Il faudra bien pourtant, et ce jusqu’au début de l’année 1919 et le retour d’Elisée Bourtin. L’intérim aura duré quatre ans et demi.

Elisée Bourtin, un maire dans la guerre

Il ne s’attendait sûrement pas à ça. Le 19 mai 1912, dans la foulée de la réélection d’Alphonse Deleuil, Elisée Bourtin est nommé premier adjoint, un mois après son trentième anniversaire.
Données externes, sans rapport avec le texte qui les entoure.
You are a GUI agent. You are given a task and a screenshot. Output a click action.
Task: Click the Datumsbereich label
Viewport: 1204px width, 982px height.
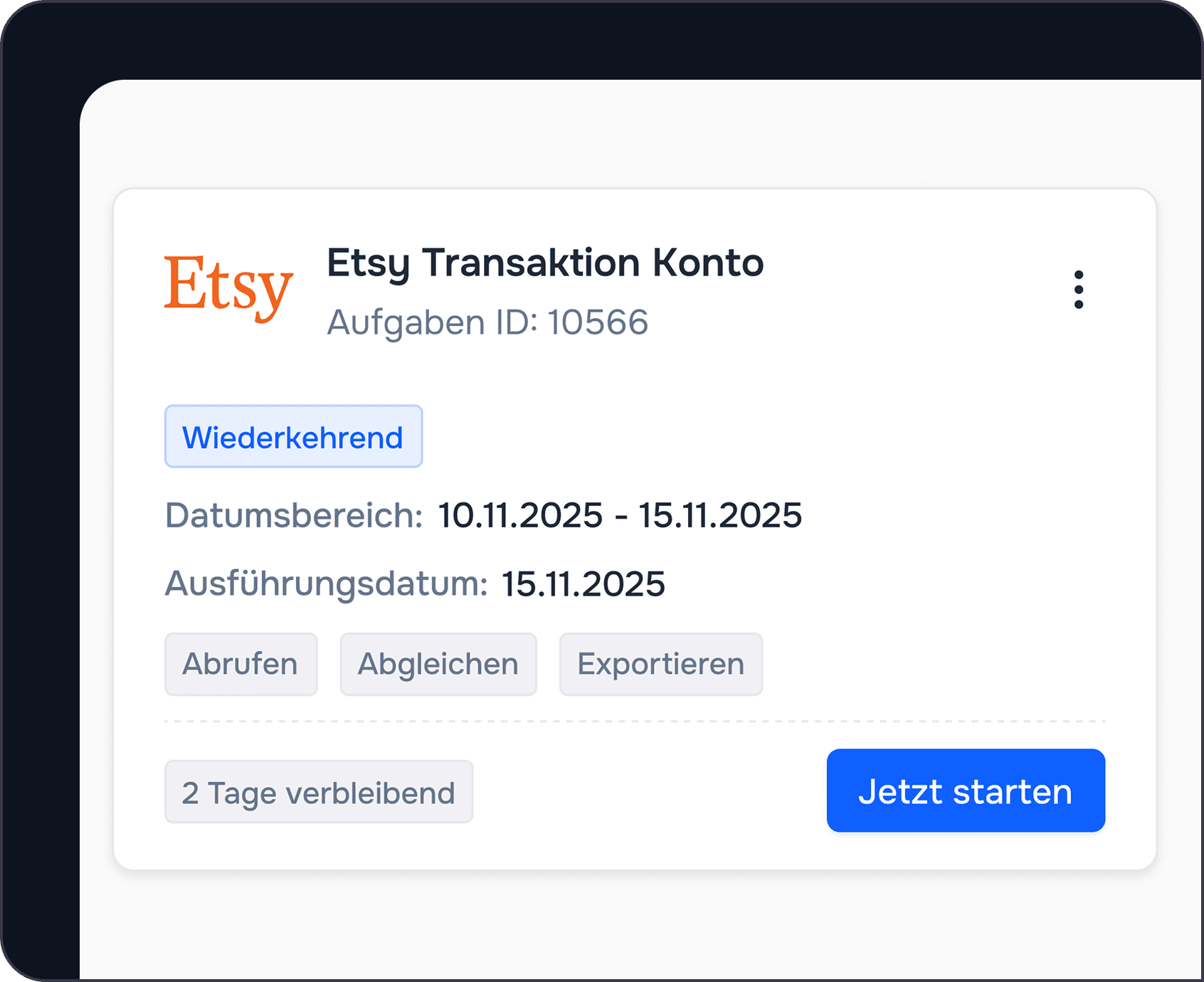click(293, 514)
Il ne le restera pas longtemps : Alphonse Deleuil décède le 15 juin, et un mois plus tard, après avoir assuré l’intérim, Elisée Bourtin est élu maire de Gardanne par le conseil municipal.

Le grand projet de son mandat, c’est l’amélioration de l’alimentation de la ville en eau potable, en captant une source souterraine dans la galerie de la Mer, à 1,8 km du Puits Biver. Deux bassins, un au puits Biver, l’autre dans la rue Franklin sur le flanc Ouest de la colline du Cativel, de 256 m3 chacun, et entre les deux, une conduite de 4 km de long. Mais des travaux dans la mine dévient la source, ensuite il y eu la guerre, et le projet a été abandonné.

Pas tout à fait, puisqu’en 1919, la Société nouvelle des Charbonnages pompera 400 m3 par jour dans les galeries souterraines et les enverra au centre-ville par la conduite. La question de l’eau sera définitivement résolue dix ans plus tard, en 1929, avec la station des Giraudets aux Pennes-Mirabeau, toujours en service.

Juste avant que la guerre éclate, il préside le conseil municipal du 2 août 1914, dernier jour de paix et premier jour de la mobilisation générale. Une mobilisation qui le concerne, ainsi que six autres élus du conseil. Il reviendra pour la séance du 5 mars 1919, 4 ans et 7 mois plus tard. A partir du 12 avril 1919, c’est Donin Reynier qui préside le conseil en l’absence de Elisée Bourtin.

Il ne se représente pas aux élections municipales de décembre 1919. Il décède le 7 mars 1963 à Gardanne, à 81 ans. Sa tombe se trouve à l’entrée principale du cimetière, dans la première rangée à gauche.